» **WRITTEN INSTRUCTION 1**: Please quote everything in the excerpt on oddball and repeat tests from "Consistent with frequentist" down to "of random tests.".
» **WRITTEN INSTRUCTION 2**: Summarize the excerpt on oddball and repeat tests in two sentences.
» **WRITTEN INSTRUCTION 3**: Carry on the excerpt on oddball and repeat tests from its final sentence.

----- EXCERPTED TEXT

Spatial frequency Just Noticeable Difference (JND) threshold difference scores. Positive difference scores indicate decreased sensitivity relative to random baseline tests, whereas negative difference scores indicate increased sensitivity. Solid red lines depict average difference scores. Red shaded regions depict 95% confidence intervals. Blue shaded regions depict ± 1 standard deviation. Gray circles depict individual difference scores

Consistent with frequentist test results, moderate evidence for the alternative, relative to the null, hypothesis was found for difference scores involving oddball tests (BF10 = 3.167). Moderate evidence for the null, relative to the alternative, hypothesis was also found for differences scores involving repeat tests (BF10 = 0.273). Moderate evidence for the alternative was also found in relation to the difference between these two sets of difference scores (BF10 = 3.855).

Discussion

Experiments 1 and 2 provide a consistent pattern of results. Repeat identical tests, and tests following a train of pseudo-randomly oriented inputs, are matched in terms of perceived duration and sensitivity to content. Oddball tests, by contrast, elicit longer time reproductions and heightened sensitivity relative to random tests. Interpretation of these results depends on the status of random tests.

----------
----- RECORDED INFORMATION

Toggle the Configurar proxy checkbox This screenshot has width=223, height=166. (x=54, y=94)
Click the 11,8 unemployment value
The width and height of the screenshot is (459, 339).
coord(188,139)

----------

» **TASK ANSWER 1**:
Consistent with frequentist test results, moderate evidence for the alternative, relative to the null, hypothesis was found for difference scores involving oddball tests (BF10 = 3.167). Moderate evidence for the null, relative to the alternative, hypothesis was also found for differences scores involving repeat tests (BF10 = 0.273). Moderate evidence for the alternative was also found in relation to the difference between these two sets of difference scores (BF10 = 3.855).

Discussion

Experiments 1 and 2 provide a consistent pattern of results. Repeat identical tests, and tests following a train of pseudo-randomly oriented inputs, are matched in terms of perceived duration and sensitivity to content. Oddball tests, by contrast, elicit longer time reproductions and heightened sensitivity relative to random tests. Interpretation of these results depends on the status of random tests.

» **TASK ANSWER 2**: Bayesian analysis found moderate evidence for an effect in difference scores involving oddball tests, moderate evidence for the null in those involving repeat tests, and moderate evidence that the two sets of difference scores differ. Across Experiments 1 and 2, repeat tests matched random tests in perceived duration and sensitivity to content, while oddball tests produced longer time reproductions and heightened sensitivity.

» **TASK ANSWER 3**:
The random condition was intended as a baseline against which repeat and oddball tests could be referenced. The different orientations of successive inputs should reduce low-level orientation adaptation, preventing this from contributing to the TOE or sensitivity changes. Consistent with a previous result (Schindel et al., 2011), we found that preventing low-level orientation adaptation failed to equate the perceived durations of (or sensitivity to content within) oddball and random tests. Does this mean reduced responding to successive inputs plays no role in generating the TOE? Is the TOE generated entirely by an exaggerated response to unexpected inputs?

The answers to these questions hinge on how the brain responds to a sequence of differently oriented inputs. It is possible these are treated as members of a single class of predictable input, as each event within these “random” sequences has an identical spatial frequency, contrast, matching predictable timings, and they each have a reliable difference in orientation from the last input. The brain might therefore become less responsive to such inputs, including the final test, as these are highly predictable given the context. We felt this dictated that reduced responding to inputs based on predictability was still a viable interpretation of our results.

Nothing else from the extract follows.